The following article by Richard Stallman written over a decade ago in 2002 describes treacherous computing. http://www.gnu.org/philosophy/can-you-trust.html. At the time many dismissed it as FUD and the term Palladium was dropped by Microsoft yet almost a decade to the date Microsoft released Windows 8 RT and the surface tablet which does precisely what RMS was warning about a decade earlier. This follows Apple with IOS devices, almost all game consoles on the market, ebook readers such as the Kindle, and many smart phones and tablets including many Android devices that have to be "rooted' in order for the end user to take back control of the device they own and lock out the manufacturer and other not trusted 'big brothers".  The primary motivation for this lockdown of devices was and still is DRM and it comes down to the very simple realization that the only way to prevent the copying of digital information is to take a way control of computing devices from the end owners of the devices. The use by the state for surveillance, censorship or other big brother activities comes later once the centralized infrastructure has been put in place by big copyright in order to prevent of "piracy" of intellectual property. What we have seen over the last decade is the shift of a fair amount of computing activity away from an open device say a computer running Windows 98 SE to a locked down device say an iPad. This by itself is a very troubling development quite independent of Bitcoin.

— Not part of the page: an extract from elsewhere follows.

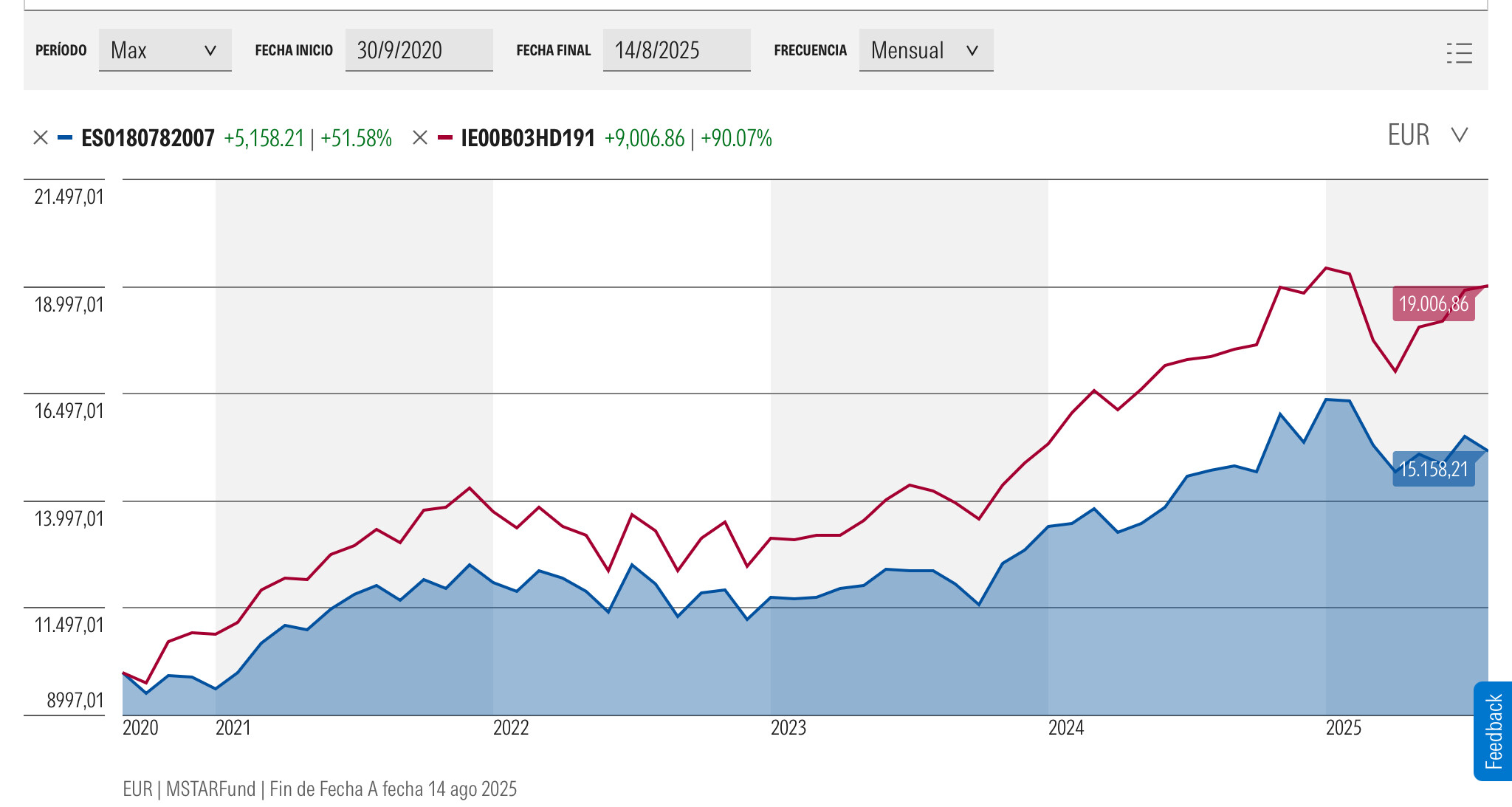Open the Período Max dropdown
The image size is (1512, 807).
165,50
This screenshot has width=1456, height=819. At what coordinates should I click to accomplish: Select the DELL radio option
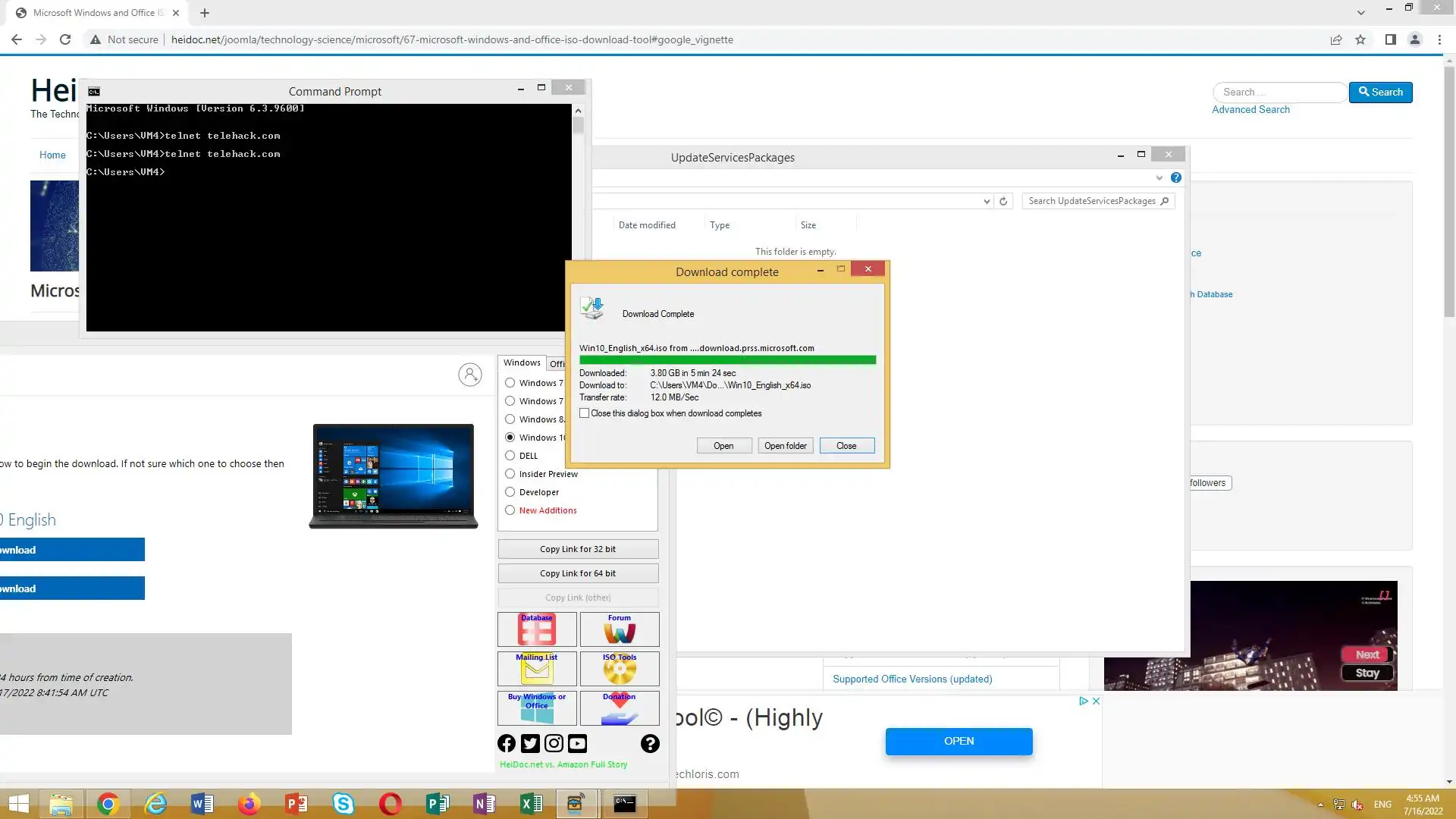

The implication here for Bitcoin is clear. The entire security model of Bitcoin relies on a distributed network where no one person of entity can get control and only works with a computing model such as Microsoft Windows in the days of Windows 98 SE,  Windows 2000 or earlier or that of GNU / Linux then and today. What is crucial for the security of the Bitcoin network is that the owner of a computing device has complete control over that computing device and no centralized "authority" can take this control away. So where does this place Microsoft Windows as a platform for Bitcoin. What we have seen in an evolution of gradual small steps starting with the the very open Windows 3.xx  of the early 1990's (lets say 20 C in the boiling frog scenario) to the complete lockdown of Windows 8 RT (100 C in the boiling frog scenario).  Where does one draw the line to not trust Microsoft Windows? I drew the line back in 2006 with the move to Windows Vista, others may choose a different point in this gradual evolution towards big brother. The German articles drew the line at Windows 8.

One simple rule of thumb to keep in mind is here that if a device and / or operating system is trusted by the MPAA and other big copyright players for consumption of the their DRM protected content it should be trusted for use with Bitcoin. Trust after all is a two way street.  

[tvbcof]

They must be kidding. TPM is the key storage for BitLocker and similar applications to encrypt drive. It is kind of strange to keep bitcoin wallet and other valuable information on a laptop with non-encrypted drive.

One does not need to use the TPM key to encrypt a HDD, and generally speaking, if one has something on a persistent media worth encrypting at all, it kind of makes sense to do it right.  IIRC, even Microsoft deferred on this for at least one implementation of their disk encryption.  I'm not sure what disk encryption options exist for Windows since I don't use that OS for anything at all valuable, but I have to think that some of them exist.  Whether they are susceptible to side-channel attacks is a question worth exploring.  That goes for FOSS OS's also for that matter.

Anyway, a TPM has a lot of very interesting and useful features, and certain of them could be integrated into the design of a robust P2P framework.  There are a lot of chip-makers doing TPM work.  I hope that one of them will do an implementation which is verifiable open with mechanisms to facilitate high trust levels for certain operations.  Having a group such as the EFF oversee private key emplacement would be one example.